Uns dias entre Paris e Lyon, encontro e reencontro amigos que se auto-exilaram nos anos de chumbo e por lá ficaram, em parte porque se adaptaram, em parte porque desconfiam de um revertério que pode fazer o trem andar para trás.


Prisioneiros políticos, exilados e auto-exilados pagam um preço à desinformação e à apreensão de uma realidade inexistente. Na prisão, dorme-se cada noite com dois sentimentos contraditórios: que no dia seguinte seremos fuzilados ou chamados a tomar o poder pelo povo que finalmente descobriu que estávamos certos e somos indispensáveis ao progresso e à paz da nação.
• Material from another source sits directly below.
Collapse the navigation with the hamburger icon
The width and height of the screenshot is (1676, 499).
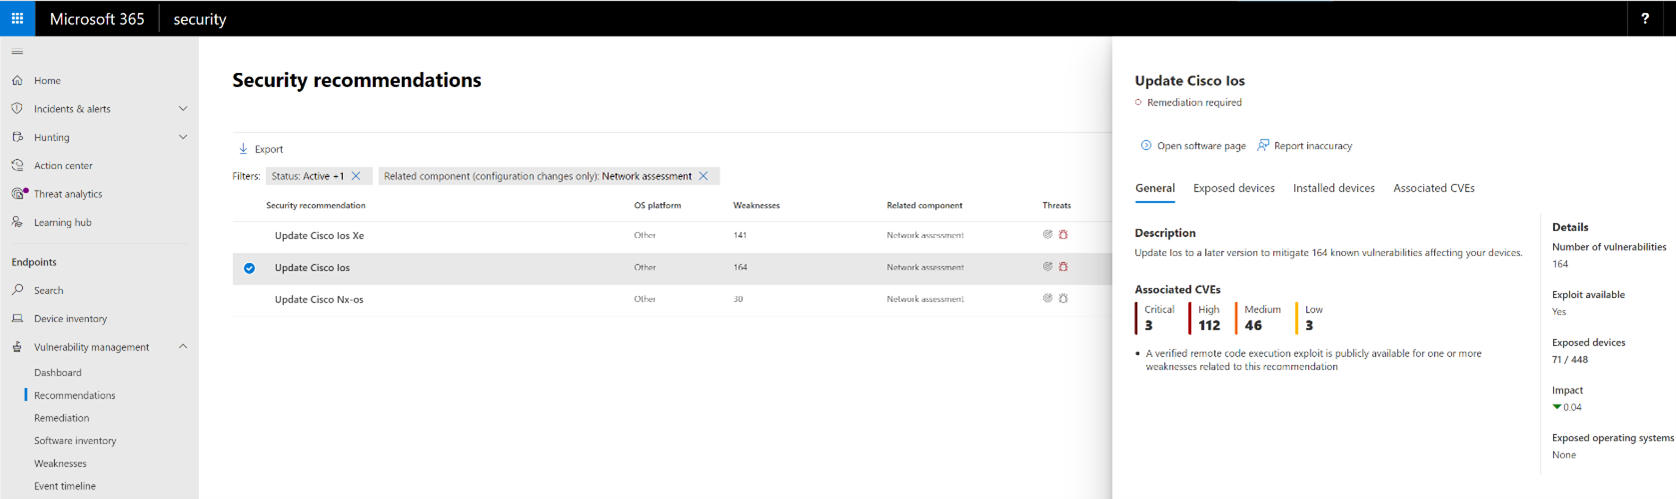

No exílio, a alternativa não chega a ser tão dramática ou cômica, mas prevalece um estado de espírito datado dos tempos em que as circunstâncias nos obrigaram a provar "as uvas ácidas da ausência" - para lembrar o verso de André Eloy Blanco.


Amigos e conhecidos perguntam pelas novidades. Acreditam que a direita está impedindo Lula de governar, criando-lhe embaraços e lançando cascas de banana em seu caminho redentor.


Não é fácil explicar que as coisas não estão claras ideologicamente, que não existe no País um único representante da direita, com exceção do meu amigo Olavo de Carvalho. Até certo ponto, a visão maniqueísta dos brasileiros ali radicados por motivos políticos é fruto de um contágio: na França não houve um único colaborador, todos foram resistentes, todos pegaram em armas contra os nazistas e dinamitaram as estradas de ferro para evitar os deslocamentos das tropas de ocupação.


Assim também ocorreu com o Brasil. Todos foram contra o regime militar, somente os empedernidos conservadores, áulicos de Washington, dilaceraram a democracia e o progresso do nosso povo. E continuam atuantes, donos dos canais do verdadeiro poder, impedindo que Lula se torne o presidente que todos esperavam e mereciam.